TEXTAUSZUG —
──────────────────────────────

Wir haben eine regelmäßige Telefonkonferenz mit unseren Mitgliedern eingerichtet, deren Rückmeldungen wir bündeln und auf dieser Basis dann wöchentlich das Bundeswirtschaftsministerium über die Lage in der Branche informieren.  Engen Austausch gibt es auch mit dem Bundesumwelt- und dem Bundesinnenministerium. Auch mit den europäischen Verbänden sind wir im engen Kontakt Alle ziehen an einem Strang.

Kommen BDEW-Mitgliedsunternehmen finanziell durch Corona in die Bredouille?
Der Strom- und Gasverbrauch geht zurück, dass hinterlässt Spuren. Gravierende Probleme sehen wir zum Beispiel bei einzelnen Energieversorgern, wenn ein sehr großer Energiekunde aus der Industrie den Verbrauch drastisch drosselt. Der staatliche Schutzschirm schließt in Teilen Hilfe für kommunale Unternehmen aus. Das muss sich ändern. Hierzu stehen wir schon im Austausch mit der Bundesregierung.

──────────────────────────────

Daten zu Klickzielen —

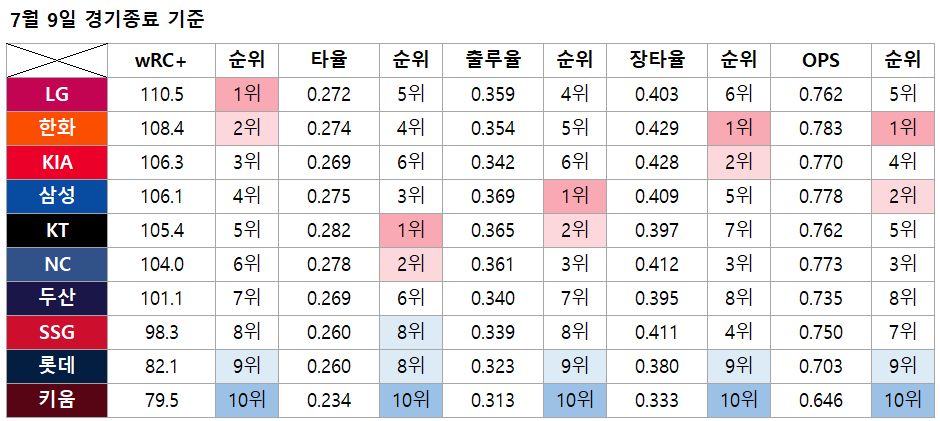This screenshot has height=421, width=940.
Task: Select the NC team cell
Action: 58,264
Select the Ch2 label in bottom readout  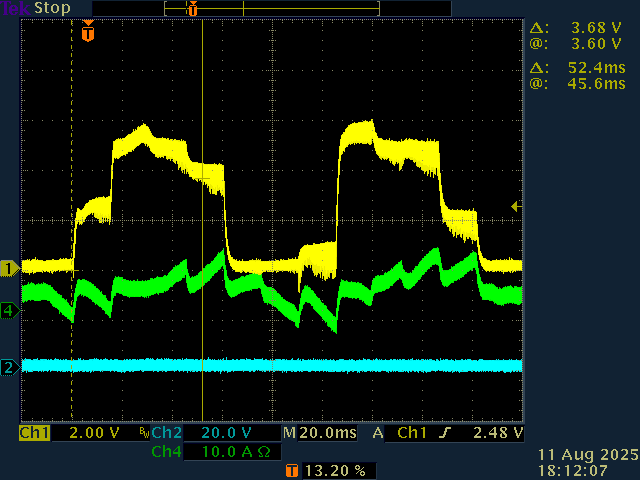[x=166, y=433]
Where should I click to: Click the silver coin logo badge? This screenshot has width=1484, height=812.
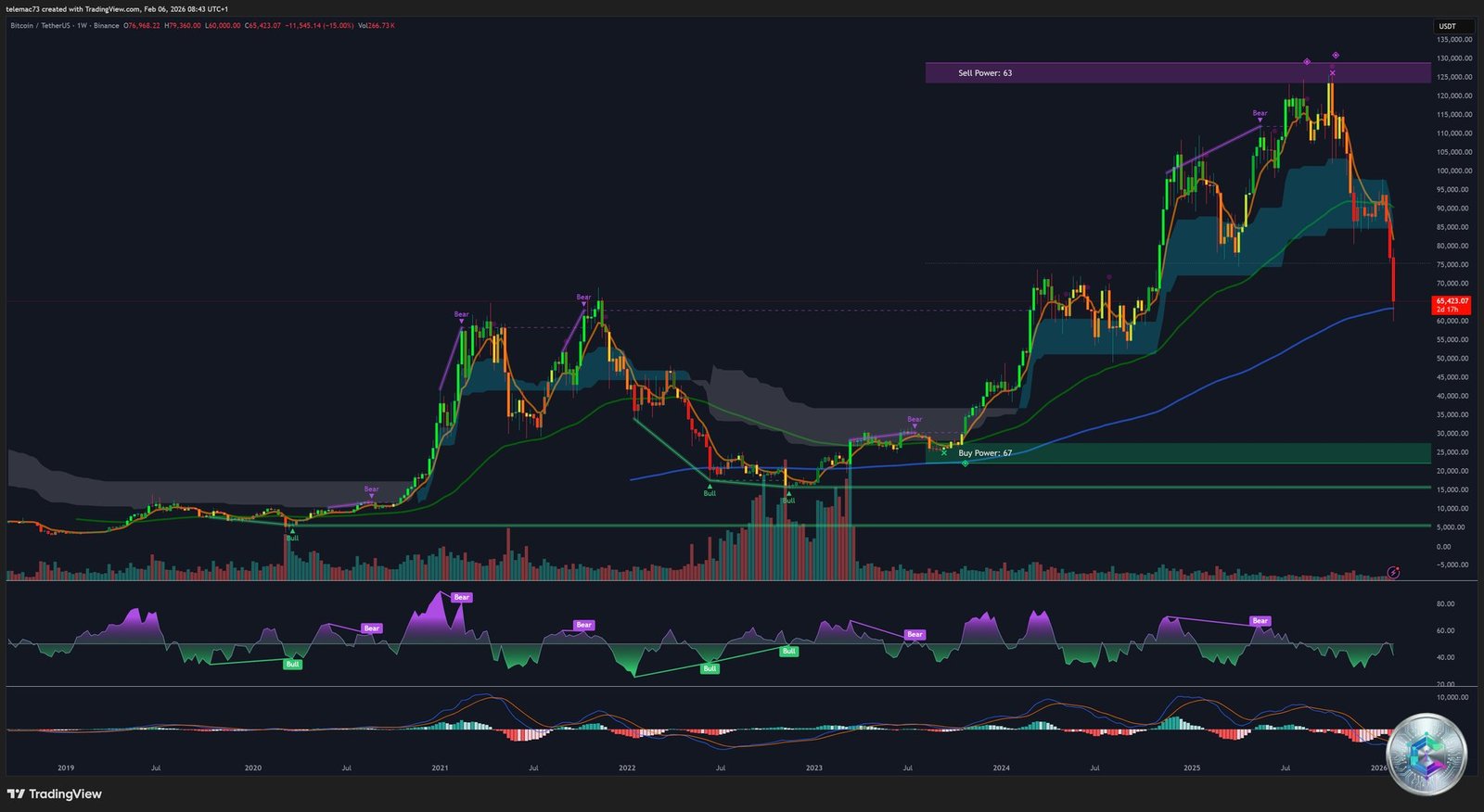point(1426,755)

──────────────────────────────

AUFGABENSTELLUNG — Welche Bundesministerien nennt der Textauszug? Die Datensätze braucht man hier nicht.

LÖSUNG — Bundeswirtschaftsministerium, Bundesumweltministerium, Bundesinnenministerium